Here, we show what is currently known about identified circulating miRNAs in AD, T2D and AET, and the common miRNAs to all three on a Venn diagram (Fig. 1). We identified 7 circulating miRNAs deregulated and associated with AD and T2D, 76 circulating miRNAs deregulated in AD and AET and 11 circulating miRNAs deregulated in T2D and AET. In particular, we identified 26 circulating miRNAs deregulated in the 3 situations, they are: miR-532, let-7i, miR-144, miR-140, miR-30a, miR-375, miR-222, miR-30d, miR-125b, miR-126, miR-21, miR-142, miR-34a, miR-20b, miR-146a, miR-148a, miR-15a, miR-23a, miR-766, miR-210, miR-195, miR-130a, miR-424, miR-23b, miR-29a and miR-191. After an analysis of the expression pattern of these 26 miRNAs, it was found that 2 miRNAs (miR-23a and miR-532) showed an expression pattern different from the pattern in the AET. Both miR-23a and miR-532 are downregulated in disease and upregulated in AET.

Fig. 1
figure 1

Venn diagram representing overlaps of circulating miRNAs in AD, T2D AND AET. The Venn diagram depicts miRNAs that were identified and dysregulated in AD, T2D AND AET, and showing the overlaps in the three conditions

Inflammation is a very common situation in AD and T2D and NF-κB is an overexpressed transcriptional factor in this situation. The NF-κB p-65 subunit binds to miR-23a promoter and decreases its expression (Rathore et al. 2012), favoring an increase in the inflammatory profile. Dysregulation of miR-23a has also been associated with dyslipidemia (Karolina et al. 2012). On the other hand, AET increases the expression of miR-23a, suggesting that AET can decrease the inflammatory process and attenuate dyslipidemia through the regulation of this miRNA in AD and T2D.

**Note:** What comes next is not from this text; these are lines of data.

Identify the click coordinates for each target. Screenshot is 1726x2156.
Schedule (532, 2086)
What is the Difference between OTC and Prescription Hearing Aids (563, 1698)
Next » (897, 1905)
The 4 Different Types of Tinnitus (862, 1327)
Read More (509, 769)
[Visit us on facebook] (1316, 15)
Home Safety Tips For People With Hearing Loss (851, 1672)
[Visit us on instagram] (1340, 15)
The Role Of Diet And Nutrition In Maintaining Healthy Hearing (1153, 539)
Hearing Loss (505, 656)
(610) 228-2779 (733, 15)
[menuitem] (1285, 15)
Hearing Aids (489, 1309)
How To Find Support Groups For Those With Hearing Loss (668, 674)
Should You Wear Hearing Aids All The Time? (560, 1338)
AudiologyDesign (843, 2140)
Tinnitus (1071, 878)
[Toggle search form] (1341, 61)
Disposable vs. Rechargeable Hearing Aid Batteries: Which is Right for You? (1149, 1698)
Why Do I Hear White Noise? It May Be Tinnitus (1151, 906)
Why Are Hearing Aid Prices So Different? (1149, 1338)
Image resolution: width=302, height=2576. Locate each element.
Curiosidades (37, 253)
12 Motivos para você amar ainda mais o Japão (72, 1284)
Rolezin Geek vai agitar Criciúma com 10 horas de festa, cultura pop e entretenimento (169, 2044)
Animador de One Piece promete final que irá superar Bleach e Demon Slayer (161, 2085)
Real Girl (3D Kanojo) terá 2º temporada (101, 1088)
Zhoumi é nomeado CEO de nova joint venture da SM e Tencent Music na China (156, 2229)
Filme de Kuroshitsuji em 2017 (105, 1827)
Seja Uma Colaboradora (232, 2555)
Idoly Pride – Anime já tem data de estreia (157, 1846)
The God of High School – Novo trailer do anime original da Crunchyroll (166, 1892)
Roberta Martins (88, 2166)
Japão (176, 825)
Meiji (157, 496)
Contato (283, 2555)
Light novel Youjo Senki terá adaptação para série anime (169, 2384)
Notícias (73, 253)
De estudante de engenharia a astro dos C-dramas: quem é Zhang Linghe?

Under conditions of inflammation, miR-532 is downregulated and this miRNA targets the proapoptotic gene BCL2 antagonist/killer 1 (BAK1). Thus, BAK1 is overexpressed, elevating the inflammatory profile and promoting apoptosis (Chen et al. 2020). In contrast, AET increases miR-532 expression, suggesting that it may be a molecular mechanism induced by AET to reduce BAK1 expression and subsequently decrease inflammation and apoptosis in AD and T2D. These remarkable data are further strong evidence that scientific research should be driven to investigate the changes induced in miRNA´s by AET in T2D and AD. Such identification will also facilitate finding possible targets for new therapies.

Conclusions

AET is a non-pharmacological tool that can prevent and be used as a therapy in T2D and AD, helping to avoid memory loss and several pro-inflammatory mechanisms in both diseases. We suggest that investigating molecular mechanisms of the actions of AET on molecular pathways and the regulation of miRNAs will not only provide all known benefits of how better prescribe physical exercise, but will also illuminate new targets to the ultimate aim that is to find a cure to these diseases. AET will at the very least likely diminish the suffering of patients through the development of new and effective therapies. AET and physical exercise in general is a therapy itself.